Quantiphi is seeking an Infrastructure Architect to design, implement, and manage robust hybrid environments capable of supporting high-compute AI and GenAI workloads for a key enterprise client. The role aims to bridge infrastructure, DevOps, and AI solution delivery to provide the necessary foundational stack for scaling advanced AI workloads.
Requirements
- Proven track record in designing and deploying AI/ML or GenAI-supporting infrastructure (e.g., GPU clusters, Kubernetes for ML workloads, hybrid vector databases).
- Deep knowledge of cloud services (GCP preferred; AWS or Azure acceptable), on-prem virtualization, storage, networking, and container orchestration.
- Experience supporting multi-agentic GenAI frameworks, including task orchestration, distributed agents, and workflow automation.
- Hands-on experience in DevOps and IaC tools (Terraform, Helm, Ansible, CI/CD).

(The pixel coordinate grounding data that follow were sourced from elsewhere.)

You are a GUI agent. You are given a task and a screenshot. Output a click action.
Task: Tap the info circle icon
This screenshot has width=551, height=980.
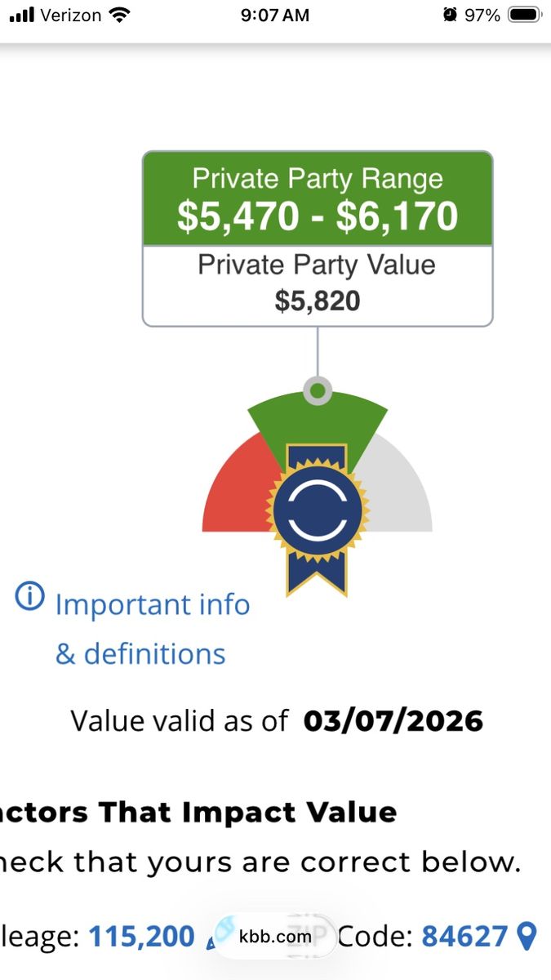[29, 597]
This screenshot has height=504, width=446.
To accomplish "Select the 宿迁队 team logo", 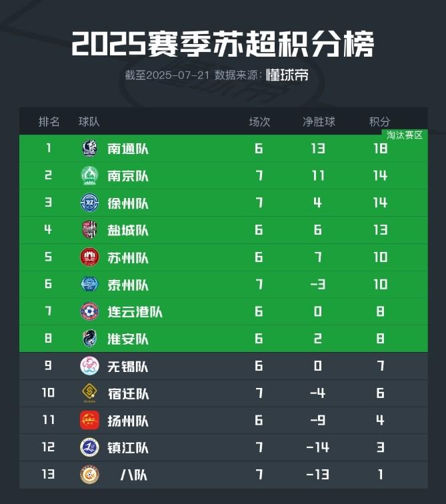I will pos(89,393).
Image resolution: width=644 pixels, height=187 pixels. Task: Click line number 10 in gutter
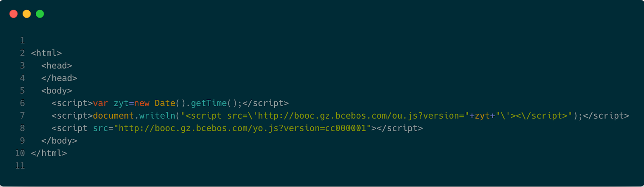click(20, 153)
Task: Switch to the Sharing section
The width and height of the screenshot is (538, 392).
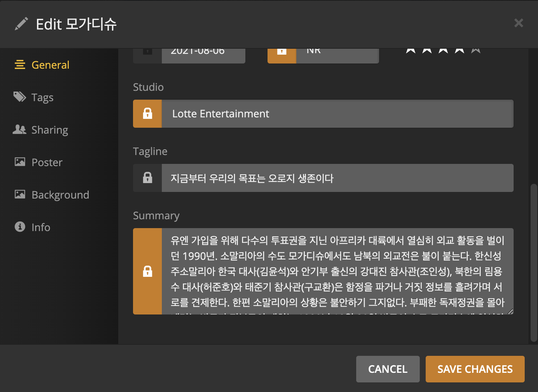Action: [x=50, y=130]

- Deep hands-on expertise in architecting and managing solutions on Google Cloud Platform, including VPC design, subnetting, firewall rules, Private Service Connect, and Cloud Interconnect for secure hybrid networking.
- Strong understanding of compute services tailored to GenAI: Compute Engine for custom VM/GPU provisioning (A100/H100, T4), GKE (Google Kubernetes Engine) for containerized model deployments, including support for GPU workloads and node auto-provisioning.
- Experience deploying and optimizing infrastructure for LLM hosting using Triton Inference Server, vLLM, or Text Generation Inference on GKE or Compute Engine.
Responsibilities
- Architect and implement secure, scalable, and cost-effective infrastructure solutions across on-prem and cloud (GCP, AWS, Azure) environments.
- Evaluate existing systems and define migration or integration strategies for deploying AI/GenAI workloads in hybrid setups.
- Design infrastructure supporting GPU-intensive workloads, distributed training, inferencing, and vector database storage.
- Manage provisioning, automation, and orchestration across virtual machines, containers, and Kubernetes clusters.
- Implement and monitor high-availability, low-latency, and disaster recovery strategies.
- Optimize infrastructure for latency-sensitive applications, including real-time GenAI agentic workflows.
- Work closely with AI/ML engineers, data scientists, solution architects, and DevOps to ensure smooth deployment and scaling of models and GenAI agents.
Other
- Bachelor’s or Master’s degree in Computer Science, Information Systems, or related field.
- 8–15 years of experience in enterprise infrastructure architecture, with significant experience in both on-prem and cloud-native environments.
- Strong problem-solving and debugging skills.
- Ability to communicate technical concepts clearly to non-technical stakeholders.
- Collaborative mindset with ability to work cross-functionally across AI, DevOps, and business teams.